• Tasks to complete:
1) Transcribe this passage from the beer-run story word for word. Begin at the words "B y the time" and stop after "am basically drunk.".
2) List every person's name mentioned in the beer-run story.

*** Opening Source extract ***

So Lee came to pick up me in his 1984 Jeep Wagoneer. This thing was awesome. Lee had a Hardship license and was able to drive at 15 which made our adventures start a year earlier than they should have. We went and picked up Duke and stopped off to by some beer. This was the only time in my life I drank Miller High Life. We picked up a 24 pack and had to drive out to pick up Kimbo. Kimbo was from Maryland and was a snob. He really did not fit in with us but when there are only 200 kids at the school you tend to drift towards people that you normally would not drift to.

B y the time we got to Kimbo’s house there was no more beer. I was a bit tipsy. Kimbo was mad. See at 14 there were only so many places that would sell you beer, and the closest was far from this snobby neighborhood. So Kimbo is sober as a school girl. Lee and Duke are feeling fine and I am basically drunk.

*** Closing Source extract ***
*** Opening Recorded data ***

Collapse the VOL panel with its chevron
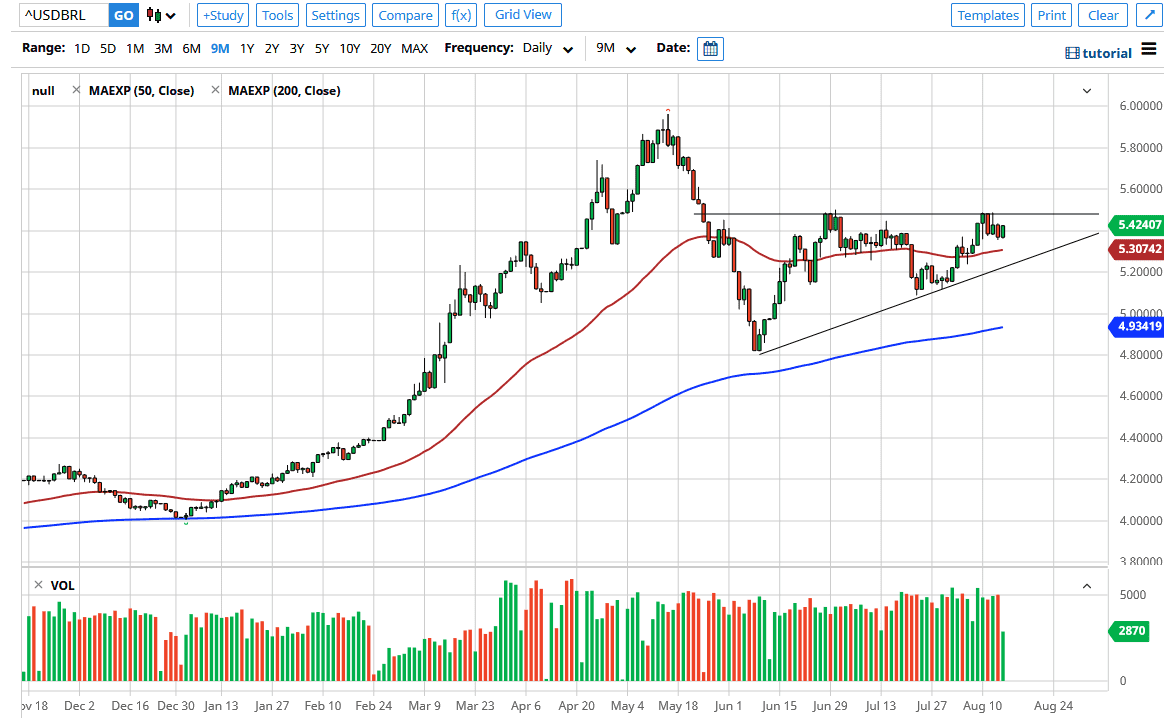 1085,584

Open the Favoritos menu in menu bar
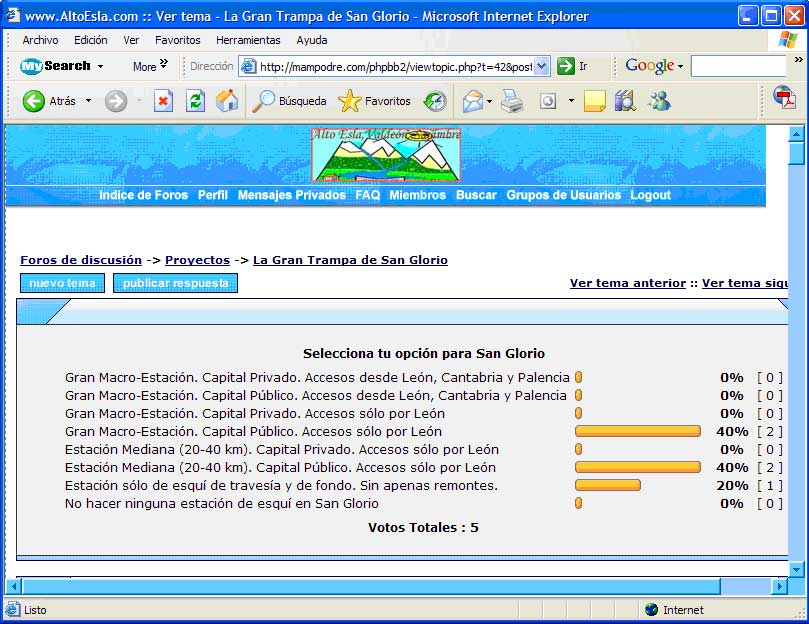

*** Closing Recorded data ***

• Task-by-task outputs:
1)
B y the time we got to Kimbo’s house there was no more beer. I was a bit tipsy. Kimbo was mad. See at 14 there were only so many places that would sell you beer, and the closest was far from this snobby neighborhood. So Kimbo is sober as a school girl. Lee and Duke are feeling fine and I am basically drunk.

2)
Lee
Duke
Kimbo